A Volvo é uma que desenvolveu uma variante elétrica da famosa linha FH, que domina as estradas brasileiras, e logo ficou claro o tamanho do problema. Para dar conta de movimentar a carga com um alcance aceitável, sua bateria é gigantesca. Isso, ironicamente, rouba peso que seria aproveitado por mais produtos.

No fim das contas, o FH elétrico “puxa” no máximo 44 toneladas, enquanto o FH 540 vendido no Brasil supera as 70 t. A autonomia é rudimentar, e no melhor dos casos é de meros 300 km (com o veículo carregado é bem menos).

Uma das promessas da Tesla é a capacidade do Semi subir ladeiras à velocidade máxima da estrada
Tesla Semi promete muito, mas até agora cumpriu pouco (e em testes pouco auditados) (Divulgação/Tesla)

Por fim, para carregar a bateria leva-se 2h30, mas utilizando carregadores de corrente contínua com potência de absurdos 250 kW. Para instalar um desse no Brasil, o custo facilmente supera os R$ 500.000, e um frotista precisaria de vários dele para não ter vários caminhões parados ao mesmo tempo.

Avaliação da Toyota sobre o estado de diferentes tecnologias no Brasil

TECNOLOGIA INFRAESTRUTURA PREÇO
Híbrido flex Pronta Médio
Híbridos plug-in Acessível Médio/Alto
Baterias Insuficiente Alto
Hidrogênio Inexistente Muito alto

A Tesla também aposta no Semi, que, como praxe, tem números contestáveis e muitas promessas ainda não cumpridas. A fabricante afirma que ele traciona até 37 toneladas, que é pouco. Sua autonomia declarada é de bons 800 km, mas, por conta disso, sua bateria teria cerca de 900 kWh.

Gama completa de veículos comerciais da Citroën.
Citroën e Peugeot vêm apostando no veículos comerciais a hidrogênio (Divulgação/Citroën)

Para carregá-lo a 250 kW, já seriam mais de 7h. A Tesla diz que lançará um carregador de estúpidos 1.000 kWh (ou 1 MWh), mas sequer sabemos se isso é viável comercialmente, dada a potência absurda que seria exigida da rede e o custo astronômico de instalação. E é por conta de fatores como esses que o segmento comercial é onde o hidrogênio deve dominar. Por mais que o H2 seja menos eficiente, as baterias tendem a se mostrar inviáveis em termos de praticidade.

Toyota Mirai
No fim, há várias rotas para o futuro dos veículos (Fernando Pires/Quatro Rodas)
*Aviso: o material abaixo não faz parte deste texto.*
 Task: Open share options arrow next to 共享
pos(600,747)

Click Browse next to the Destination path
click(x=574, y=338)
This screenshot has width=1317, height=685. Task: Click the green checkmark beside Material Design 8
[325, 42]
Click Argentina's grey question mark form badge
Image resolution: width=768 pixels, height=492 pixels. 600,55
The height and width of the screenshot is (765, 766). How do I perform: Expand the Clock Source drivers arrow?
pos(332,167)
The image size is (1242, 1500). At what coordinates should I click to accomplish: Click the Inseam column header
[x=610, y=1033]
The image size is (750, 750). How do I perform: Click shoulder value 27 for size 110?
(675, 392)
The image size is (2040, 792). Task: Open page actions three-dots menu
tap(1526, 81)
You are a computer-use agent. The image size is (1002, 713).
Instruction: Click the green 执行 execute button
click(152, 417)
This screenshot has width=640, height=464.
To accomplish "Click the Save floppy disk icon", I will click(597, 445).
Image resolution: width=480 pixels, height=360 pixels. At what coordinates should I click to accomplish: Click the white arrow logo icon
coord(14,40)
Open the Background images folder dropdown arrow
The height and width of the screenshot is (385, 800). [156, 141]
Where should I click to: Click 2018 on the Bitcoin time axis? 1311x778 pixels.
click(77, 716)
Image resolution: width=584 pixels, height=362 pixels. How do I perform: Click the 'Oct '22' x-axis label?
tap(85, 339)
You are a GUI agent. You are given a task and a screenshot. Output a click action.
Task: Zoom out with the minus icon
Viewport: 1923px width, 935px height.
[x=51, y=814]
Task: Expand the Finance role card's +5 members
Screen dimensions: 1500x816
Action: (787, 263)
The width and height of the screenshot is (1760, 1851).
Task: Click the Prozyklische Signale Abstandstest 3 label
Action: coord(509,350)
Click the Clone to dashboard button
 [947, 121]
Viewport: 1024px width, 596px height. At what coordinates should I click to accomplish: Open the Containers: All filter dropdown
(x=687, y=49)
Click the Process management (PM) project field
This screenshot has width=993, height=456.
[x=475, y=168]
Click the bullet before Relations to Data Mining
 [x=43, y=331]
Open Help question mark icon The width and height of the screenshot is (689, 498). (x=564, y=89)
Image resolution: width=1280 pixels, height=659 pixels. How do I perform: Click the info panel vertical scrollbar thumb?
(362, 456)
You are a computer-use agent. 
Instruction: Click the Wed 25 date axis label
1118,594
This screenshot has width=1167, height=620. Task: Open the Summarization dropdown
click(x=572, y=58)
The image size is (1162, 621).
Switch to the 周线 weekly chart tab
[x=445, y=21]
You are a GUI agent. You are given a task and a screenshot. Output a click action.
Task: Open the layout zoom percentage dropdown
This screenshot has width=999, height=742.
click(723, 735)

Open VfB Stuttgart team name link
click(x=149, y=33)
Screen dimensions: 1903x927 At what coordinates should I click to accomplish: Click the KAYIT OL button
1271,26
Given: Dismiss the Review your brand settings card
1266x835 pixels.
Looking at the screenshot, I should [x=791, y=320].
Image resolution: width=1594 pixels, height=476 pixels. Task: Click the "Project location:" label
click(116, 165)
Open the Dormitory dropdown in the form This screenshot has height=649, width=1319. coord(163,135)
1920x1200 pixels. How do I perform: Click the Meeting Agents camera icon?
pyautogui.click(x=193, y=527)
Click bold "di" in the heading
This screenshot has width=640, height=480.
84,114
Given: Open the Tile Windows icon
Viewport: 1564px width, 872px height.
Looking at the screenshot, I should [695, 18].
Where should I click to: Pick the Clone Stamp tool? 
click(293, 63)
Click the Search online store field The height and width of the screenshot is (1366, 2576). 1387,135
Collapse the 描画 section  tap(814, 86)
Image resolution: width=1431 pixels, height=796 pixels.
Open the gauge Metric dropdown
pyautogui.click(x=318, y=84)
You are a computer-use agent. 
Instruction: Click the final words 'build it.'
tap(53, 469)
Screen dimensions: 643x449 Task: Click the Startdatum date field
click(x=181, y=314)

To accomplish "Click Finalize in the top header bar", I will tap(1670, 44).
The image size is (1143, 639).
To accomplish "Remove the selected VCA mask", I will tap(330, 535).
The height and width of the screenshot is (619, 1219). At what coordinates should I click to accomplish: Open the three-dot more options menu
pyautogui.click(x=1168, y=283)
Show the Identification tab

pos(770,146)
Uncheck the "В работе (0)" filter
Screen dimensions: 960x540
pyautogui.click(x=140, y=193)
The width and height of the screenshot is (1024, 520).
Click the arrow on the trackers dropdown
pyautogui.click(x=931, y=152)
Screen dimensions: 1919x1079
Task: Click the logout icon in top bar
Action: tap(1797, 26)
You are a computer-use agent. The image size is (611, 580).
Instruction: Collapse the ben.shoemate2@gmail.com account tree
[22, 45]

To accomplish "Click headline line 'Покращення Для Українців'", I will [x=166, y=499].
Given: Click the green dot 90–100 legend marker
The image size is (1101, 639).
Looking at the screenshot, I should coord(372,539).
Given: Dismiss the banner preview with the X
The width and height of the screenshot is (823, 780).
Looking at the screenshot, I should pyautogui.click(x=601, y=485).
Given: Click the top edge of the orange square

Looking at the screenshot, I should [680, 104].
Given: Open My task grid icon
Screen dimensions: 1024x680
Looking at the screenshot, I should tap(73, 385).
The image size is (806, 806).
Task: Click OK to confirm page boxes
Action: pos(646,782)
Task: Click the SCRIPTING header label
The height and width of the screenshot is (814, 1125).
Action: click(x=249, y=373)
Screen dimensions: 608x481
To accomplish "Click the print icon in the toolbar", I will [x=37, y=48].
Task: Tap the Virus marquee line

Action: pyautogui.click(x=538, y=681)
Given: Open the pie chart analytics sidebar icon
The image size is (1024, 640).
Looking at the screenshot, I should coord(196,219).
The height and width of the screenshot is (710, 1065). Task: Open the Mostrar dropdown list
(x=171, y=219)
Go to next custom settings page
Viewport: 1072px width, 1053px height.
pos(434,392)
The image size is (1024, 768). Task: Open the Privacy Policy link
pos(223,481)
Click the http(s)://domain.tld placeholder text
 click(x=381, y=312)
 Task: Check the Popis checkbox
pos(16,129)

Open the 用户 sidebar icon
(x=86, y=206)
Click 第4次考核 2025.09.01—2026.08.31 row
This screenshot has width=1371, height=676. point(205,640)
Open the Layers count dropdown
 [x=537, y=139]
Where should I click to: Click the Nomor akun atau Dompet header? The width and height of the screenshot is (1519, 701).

Assim, a própria Volvo vem testando seu caminhão a célula de combustível. Marcas como Peugeot e Citroën apostam em furgões do tipo, com os novos Partner e Jumpy já oferecendo essa variante e a Toyota já se uniu à Isuzu para lançar caminhões menores a hidrogênio.

No fim da contas, o futuro não é elétrico, a hidrogênio ou a gasolina sintética; ele é sem emissões de carbono, e vale aproveitar todas as alternativas possíveis conforme o cenário. Mas é só lançando produtos no mundo real que alguns desafios aparecem, e esse é o trabalho pioneiro que o Mirai vem fazendo desde seu lançamento; no Brasil, é hora dele cumprir uma nova (e promissora) missão.